いまや、ネイルはトータルビューティの一部として広く認知されています。美しい指先を演出するネイリストは、女性の就きたい仕事の上位に位置するほどの人気職種です。日本ネイリスト協会発行の「ネイル白書2014-15」によると、ネイル市場は2008年のリーマンショック、11年の東日本大震災などの影響を受けながらも緩やかな増加が続いており、市場規模は13年で2158億円、14年も2165億円と推計されています。

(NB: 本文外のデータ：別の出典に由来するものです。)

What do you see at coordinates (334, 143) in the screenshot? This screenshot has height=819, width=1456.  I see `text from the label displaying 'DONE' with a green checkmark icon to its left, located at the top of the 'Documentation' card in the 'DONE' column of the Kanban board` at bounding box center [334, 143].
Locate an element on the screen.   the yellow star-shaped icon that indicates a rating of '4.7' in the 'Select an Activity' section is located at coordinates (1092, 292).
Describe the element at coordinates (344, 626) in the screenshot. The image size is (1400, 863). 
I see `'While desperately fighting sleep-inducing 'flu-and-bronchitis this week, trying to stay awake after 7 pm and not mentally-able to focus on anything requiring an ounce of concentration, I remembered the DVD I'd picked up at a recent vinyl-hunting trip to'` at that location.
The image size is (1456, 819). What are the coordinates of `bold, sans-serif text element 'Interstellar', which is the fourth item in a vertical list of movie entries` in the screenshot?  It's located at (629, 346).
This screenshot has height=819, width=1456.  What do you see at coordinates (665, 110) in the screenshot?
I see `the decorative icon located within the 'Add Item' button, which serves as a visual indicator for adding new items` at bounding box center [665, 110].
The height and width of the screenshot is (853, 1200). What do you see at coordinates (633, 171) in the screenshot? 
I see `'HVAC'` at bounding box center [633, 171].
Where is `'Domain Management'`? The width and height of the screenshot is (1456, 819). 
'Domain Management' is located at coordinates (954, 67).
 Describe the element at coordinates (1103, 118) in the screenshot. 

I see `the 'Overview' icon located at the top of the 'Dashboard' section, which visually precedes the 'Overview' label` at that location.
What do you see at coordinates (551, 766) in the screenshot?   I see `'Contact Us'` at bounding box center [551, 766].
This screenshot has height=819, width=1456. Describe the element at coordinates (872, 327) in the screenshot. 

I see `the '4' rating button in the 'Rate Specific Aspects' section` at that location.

 このように拡大し続けるネイル市場ですが、愛知県名古屋市にネイルサロンを展開している有限会社Ars-nova Aspiring Rの代表、川合美絵氏は、昨今のネイル業界は「見た目やテクニカルな面ばかりが強調されており、正しい爪の知識が啓蒙されていません」と警鐘を鳴らしています。

 ネイリストとして20年のキャリアを持つ川合氏が、医学博士の東禹彦監修のもとで“爪のための医学書”と自信をみせる『爪のプロフェッショナルが教える 美しい爪 健康な爪 基礎知識』(東禹彦監修/合同フォレスト)を今年2月、上梓しました。

 今回、その川合氏に

・爪と健康の関係
・美しい爪をつくる秘訣

などについて話を聞きました。

●ネイリストは華やかな仕事ではない

--本書を発刊しようと思った経緯について教えてください。

川合美絵氏(以下、川合) 私がネイリストになった20年前、ネイリストは一般的ではなく、社会的な認知度も高いとはいえませんでした。最近、ネイリストはテレビドラマの影響もあり、女性が憧れる職業のひとつに数えられています。しかし、ネイリストは見た目こそ華やかな職業ですが、やっていることはとても地味な作業です。小さな爪にお客様の要望を踏まえながら、マニキュアやジェルを塗って整えていく仕事です。手先が器用で、同じ作業を続けられるメンタルの強さや根気が必要とされます。人気職業のせいか、甘い考えでネイリストになる人が多いのですが、薄給で仕事もハードワークなので、覚悟が甘い人にはお勧めできません。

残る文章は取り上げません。